Last night’s Red Wings lineup featured the following:
a #29 pick in Mike Green (age 31),
a #29 pick in Niklas Kronwall (age 36),
a #21 pick in Riley Sheahan (age 25),
a #20 pick in Anthony Mantha (age 20),
and a former #5 pick in Thomas Vanek (age 33).
Bit of a difference, huh?  And yet, the Red Wings have succeeded for years in being a competitive franchise while having the obvious disparity of either not drafting in the top half of the first-round (Larkin is their only pick this CENTURY above #19 overall), most objective observers, and only a few clever folks in the Detroit media have figured out how barren the organization is in terms of star-potential players, and how hamstrung the organization is moving into their shiny new arena with aging players, unproductive mid-level players, and more than a few contracts a new general manager would, were he to have unconditional do-overs, would clear from existence.
But I don’t feel it’s fair to judge the Red Wings against the Maple Leafs.  No organization currently has three forwards under age 22 like Toronto does in Matthews, Marner, and Nylander.  This isn’t an endorsement of the phrase I coined in 2007 when I moved to Toronto, “Tank Nation”, because being bad doesn’t automatically make you good.  The examples are obvious, and for every Pittsburgh and Chicago that found their way through drafting multiple franchise-altering Top 5 talents, there’s a Buffalo, that looks as muddled as ever to find an identity and consistency (about to miss the playoffs for an 8th year in the past 10), or an Edmonton (possibly about to make the playoffs for the first time since the Oilers Cup Finalist team in 2006 that ended Steve Yzerman’s playing days in the first round, yes, THAT long ago!).

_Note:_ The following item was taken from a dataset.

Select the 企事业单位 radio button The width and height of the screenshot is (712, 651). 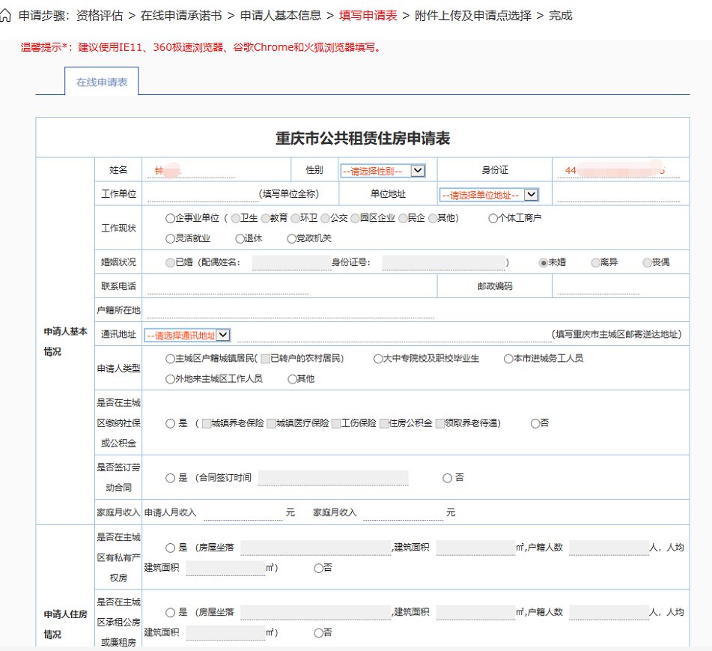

The Leafs have been at this for a while, trust me.  And just in the last couple seasons, they’ve figured out how to properly bottom out.  This took some time.  So many draft mistakes — trading the pick that eventually became Scott Niedermayer in 1991 for journeyman blueliner Tom Kurvers a couple seasons earlier.  Out goes Tuukka Rask for Andrew Raycroft.  Trading for Vesa Toskala costs you the pick San Jose used for Logan Couture.  On and on — in fact, when I moved here to do afternoon drive with Bill Watters in 2007-08 on AM640, the Leafs were, on many a day, in 30th place.  The best possible position to be in outside the playoffs to draft Steven Stamkos.  They won a bunch of games in the last several weeks and had to settle for Luke Schenn (and only AFTER trading a 2nd and 3rd to move up two spots to get him.  Sigh.).  The next year?  Not bad enough for John Tavares or Victor Hedman, but right there for Nazem Kadri.  And, of course, your blow-up plan takes a back seat when you brazenly trade two first-round picks and a second-rounder for Phil Kessel.  A superb scorer to be sure, but ultimately, it took the Leafs absolutely nowhere, and forced them to spin their wheels for another half-decade.

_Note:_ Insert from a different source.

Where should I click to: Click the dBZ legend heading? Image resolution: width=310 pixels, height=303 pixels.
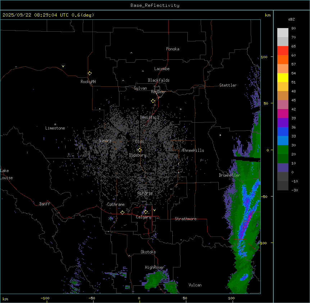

If you’re a Red Wings fan, it’s easy to point to the Leafs and say “that’s what we should be doing starting now”.  Just trust me, it isn’t that easy.  It takes so, so, SO much pain and suffering, and as noted, there are no guarantees.  The Leafs may finally have had the stars align more so than at any point in my lifetime, and that doesn’t mean there’s a guaranteed ascension to Cup contender coming in the next year or two.  They still need much more to be that, but, what last night proved is fairly obvious — if the only way to build up is through the NHL Draft, then the Red Wings are way, way behind (because of the standard of excellence they’ve set) in laying the foundation to build around the astute first-round picks of the likes of Larkin and Mantha.  And if they don’t see the light soon, they’ll be wasting those players and their prime years of production.